A senior IMF official on Friday said negotiations over fresh emergency financing for Greece are likely to take several more weeks, even though the cash-needy government in Athens requires a deal to help it meet a big increase in debt payments due in June.
The ECB΄s Mr. Draghi said in 2012 “there is no going back to the lira or the drachma or to any other currency. It is pointless to bet against the euro. It is pointless to go short on the euro.”
On Saturday, he said he would “say exactly the same words today.”
A Greek default on its debts would in turn threaten the country΄s banks and make it harder for the ECB to approve emergency lending via the Greek central bank.
Mr. Draghi declined to say how the ECB would react to any Greek default, saying: “I don΄t want even to contemplate” such a scenario. “We all want Greece to succeed,” Mr. Draghi said, adding, “the answer is in the hands of the Greek government.”
But not all finance officials sounded so confident. Italian Finance Minister Pier Carlo Padoan said earlier in the week that Greece΄s cash crisis could push the country into an unintentional exit from the eurozone.
Poul Thomsen, head of the IMF΄s European Department and chief architect of Greece΄s bailout programs, said the risk of a Greek exit shouldn΄t be underestimated.

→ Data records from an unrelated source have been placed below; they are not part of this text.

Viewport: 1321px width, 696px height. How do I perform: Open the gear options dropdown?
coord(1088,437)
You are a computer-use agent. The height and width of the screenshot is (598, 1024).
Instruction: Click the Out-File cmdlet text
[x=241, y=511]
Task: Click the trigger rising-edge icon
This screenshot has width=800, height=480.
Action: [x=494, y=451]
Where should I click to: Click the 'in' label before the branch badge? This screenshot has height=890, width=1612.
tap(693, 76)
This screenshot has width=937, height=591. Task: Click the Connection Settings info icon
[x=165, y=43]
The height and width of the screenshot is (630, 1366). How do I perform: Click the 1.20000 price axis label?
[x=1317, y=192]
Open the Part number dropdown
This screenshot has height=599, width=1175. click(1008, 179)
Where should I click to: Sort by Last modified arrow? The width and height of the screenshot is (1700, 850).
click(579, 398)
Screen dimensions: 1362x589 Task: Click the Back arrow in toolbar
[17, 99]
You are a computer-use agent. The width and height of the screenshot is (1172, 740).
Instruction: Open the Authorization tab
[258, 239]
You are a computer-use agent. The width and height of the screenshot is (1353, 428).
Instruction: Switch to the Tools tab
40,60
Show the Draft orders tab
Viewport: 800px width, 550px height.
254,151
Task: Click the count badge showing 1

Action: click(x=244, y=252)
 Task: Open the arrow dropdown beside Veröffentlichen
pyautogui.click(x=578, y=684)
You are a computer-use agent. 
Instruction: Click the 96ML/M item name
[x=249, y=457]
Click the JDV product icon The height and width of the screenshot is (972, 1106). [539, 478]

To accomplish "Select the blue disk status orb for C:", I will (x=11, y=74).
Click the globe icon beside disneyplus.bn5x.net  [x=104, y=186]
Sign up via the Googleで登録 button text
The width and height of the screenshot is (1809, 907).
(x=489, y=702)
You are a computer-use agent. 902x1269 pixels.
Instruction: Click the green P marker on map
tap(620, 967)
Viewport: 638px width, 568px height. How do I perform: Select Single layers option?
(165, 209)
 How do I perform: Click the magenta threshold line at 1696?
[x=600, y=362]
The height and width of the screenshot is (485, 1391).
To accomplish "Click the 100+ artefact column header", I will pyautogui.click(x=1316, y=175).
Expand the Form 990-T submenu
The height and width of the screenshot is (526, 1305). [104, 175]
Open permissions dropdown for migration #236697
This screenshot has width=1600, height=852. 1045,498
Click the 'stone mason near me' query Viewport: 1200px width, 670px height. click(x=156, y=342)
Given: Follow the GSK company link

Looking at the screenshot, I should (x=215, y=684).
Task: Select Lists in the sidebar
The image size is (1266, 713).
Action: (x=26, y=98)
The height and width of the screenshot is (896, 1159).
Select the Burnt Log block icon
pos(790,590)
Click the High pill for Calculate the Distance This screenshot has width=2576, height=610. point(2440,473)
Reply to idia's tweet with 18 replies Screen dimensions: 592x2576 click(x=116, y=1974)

And U.S. Treasury Secretary Jacob Lew on Friday said it was wrong to think that European and global markets are insulated from a wider Greek crisis. “I do not think that anyone can predict how markets will respond to dramatic changes in circumstances,” he said.
Aside from the Greek situation, Mr. Draghi said the eurozone economy is on more solid footing than it has been in many years, as the region feels the twin effects of lower oil prices and the ECB΄s stimulus that includes record-low interest rates and a recently launched bond-purchase program. “The basis for this recovery is broad and stronger than in the past,” Mr. Draghi said.
The ECB and IMF have both raised their forecasts for economic growth in the eurozone, which is the world΄s second-largest economy after the U.S.
Still, despite more favorable trends from Europe, the global economy isn΄t yet in a phase of robust expansion, he signaled. “I think it΄s premature to talk about vibrant growth,” Mr. Draghi said.